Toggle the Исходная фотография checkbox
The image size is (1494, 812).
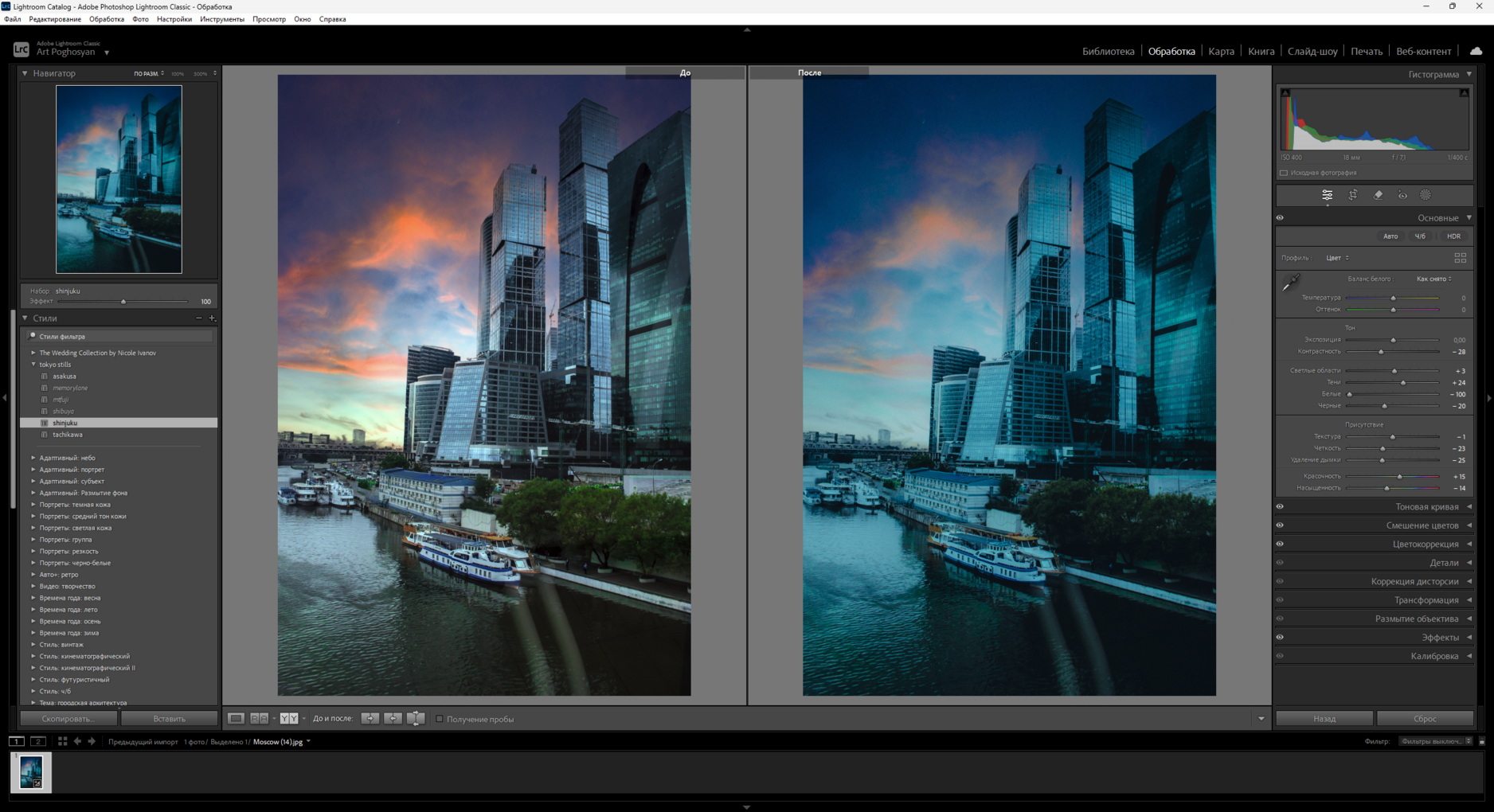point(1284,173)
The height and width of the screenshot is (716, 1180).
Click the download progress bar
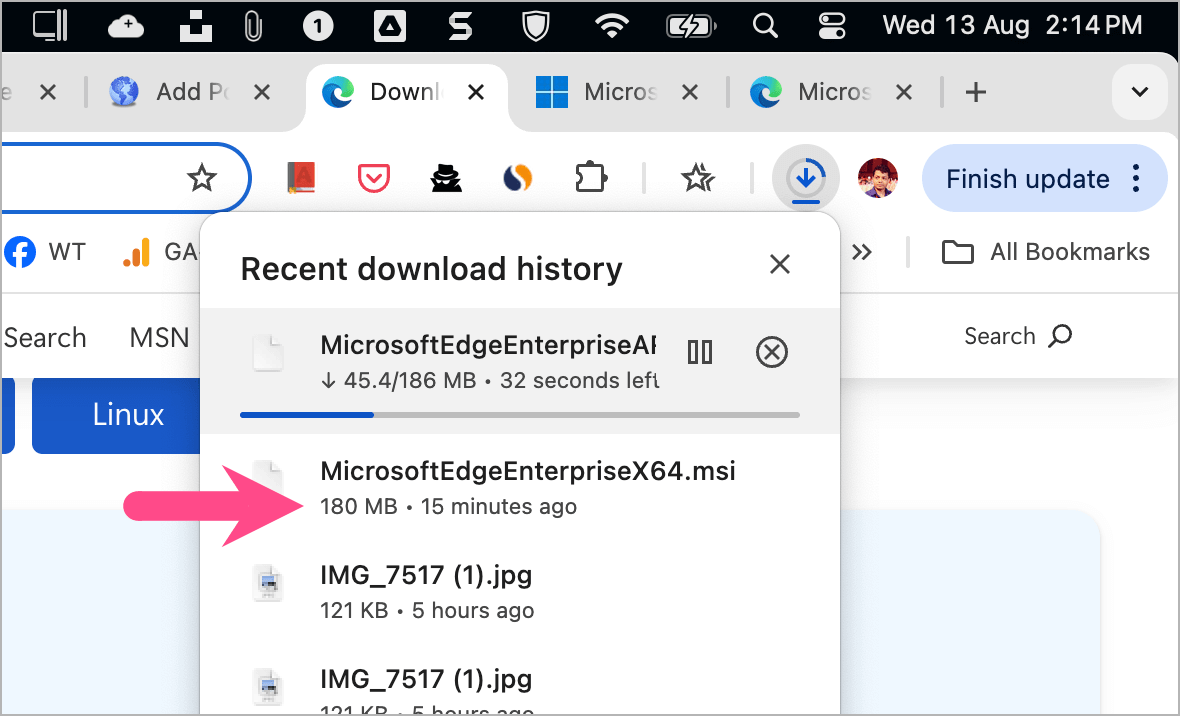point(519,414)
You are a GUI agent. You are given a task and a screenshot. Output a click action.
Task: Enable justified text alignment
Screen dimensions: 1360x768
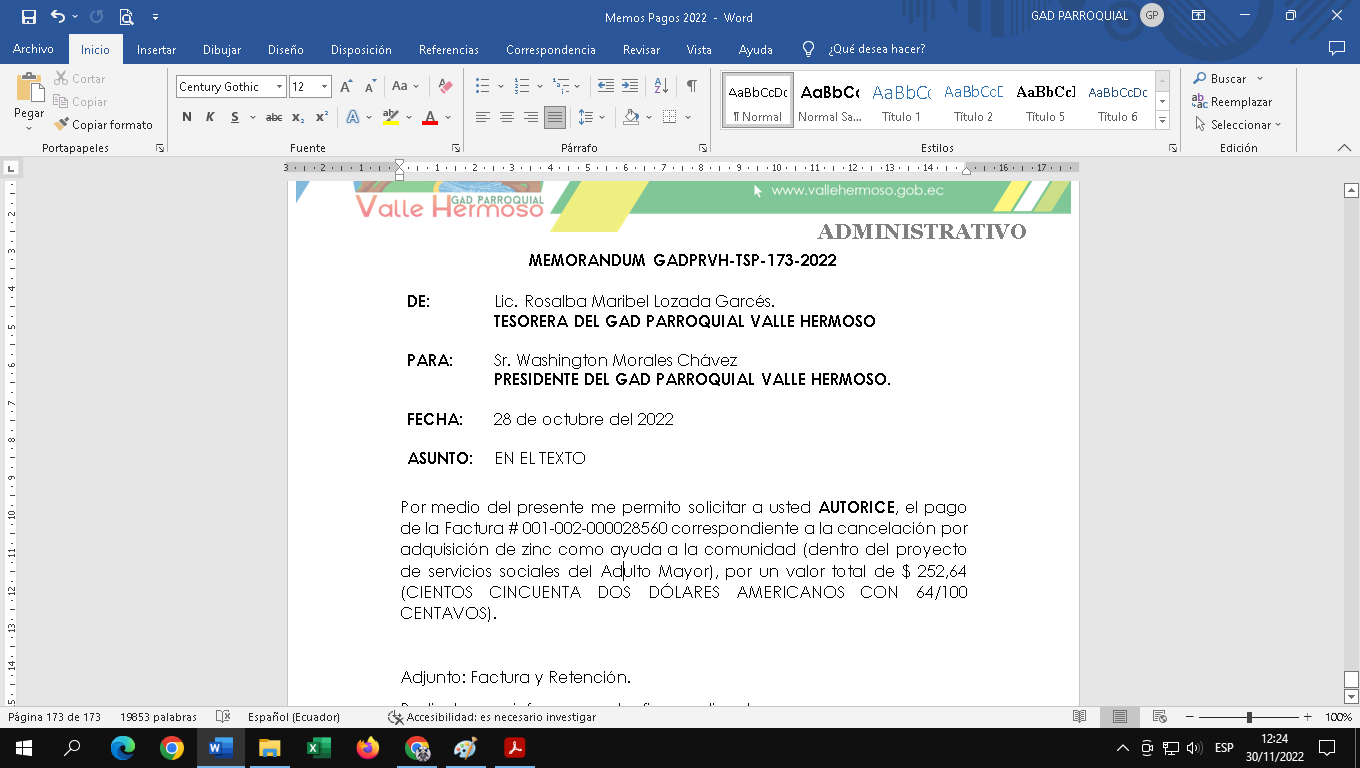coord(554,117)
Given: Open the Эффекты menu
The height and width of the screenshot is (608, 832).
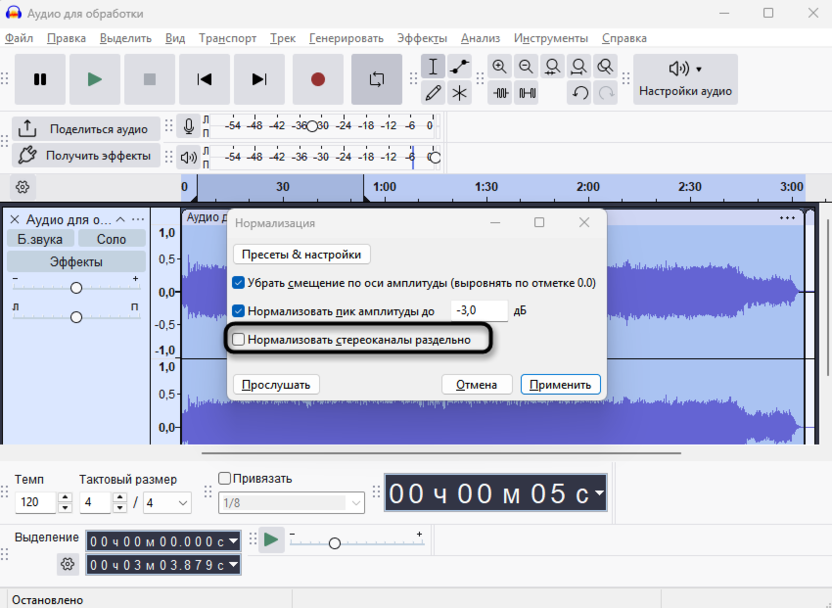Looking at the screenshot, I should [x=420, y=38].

==

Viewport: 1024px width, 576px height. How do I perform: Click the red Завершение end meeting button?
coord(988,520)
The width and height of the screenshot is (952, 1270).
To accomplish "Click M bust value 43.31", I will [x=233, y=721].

**Instructions to follow**
Please print the lines above word for word, starting at the one with "Toggle the Исходная фотография checkbox" and ending at the one with "Given: Open the Эффекты menu", both included, and without any picture.

**Problem solution**
Toggle the Исходная фотография checkbox
The image size is (1494, 812).
point(1284,173)
The height and width of the screenshot is (716, 1180).
Click the download progress bar
point(519,414)
You are a GUI agent. You are given a task and a screenshot. Output a click action.
Task: Enable justified text alignment
Screen dimensions: 1360x768
coord(554,117)
Given: Open the Эффекты menu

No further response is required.